We uncovered a completely unknown chapter of human history: a major population turnover in Europe at the end of the last Ice Age.
A European research team pieced together a piece of missing history by reconstructing the mitochondrial genomes of 55 hunter-gatherer individuals who lived in Italy, Germany, Belgium, France, the Czech Republic, and Romania 35,000 to 7,000 years ago.
Their results show that the mitochondrial DNA of three individuals who lived in present-day Belgium and France before the coldest period in the last Ice Age, the Last Glacial Maximum, belonged to haplogroup M, which was thought to be absent in modern Europeans but is extremely common in modern Asian, Australasian, and Native American populations.
This had previously led to the theory that non-African people dispersed on multiple occasions to spread across Eurasia and Australasia. The colleagues think that the discovery of this maternal lineage in Europe suggests instead that all non-Africans dispersed rapidly from a single population, at a time they place around 50,000 years ago. The M haplogroup disappeared from Europe when the Last Glacial Maximum began around 25,000 years ago. Hunter-gatherer populations retreated to the south into a number of putative refugia, and the resulting bottleneck caused the loss of this haplogroup.

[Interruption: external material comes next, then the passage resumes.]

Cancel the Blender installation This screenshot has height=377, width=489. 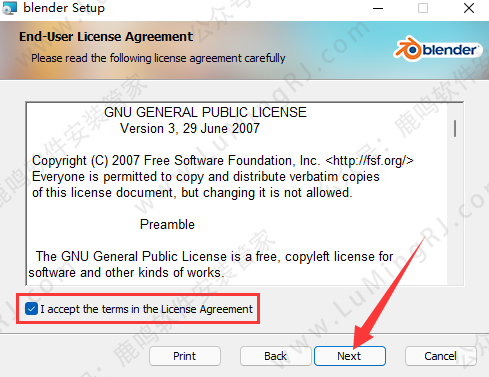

The researchers say their biggest surprise, however, was evidence of a major turnover of the population in Europe around 14,500 years ago, as the climate began to warm. Our model suggests that during this period of climatic upheaval, the descendants of the hunter-gatherers who survived through the Last Glacial Maximum were largely replaced by a population from another source. The exact origin for this population is unknown, although the inferred demographic history suggests that it descended from another, separate Last Glacial Maximum refugium.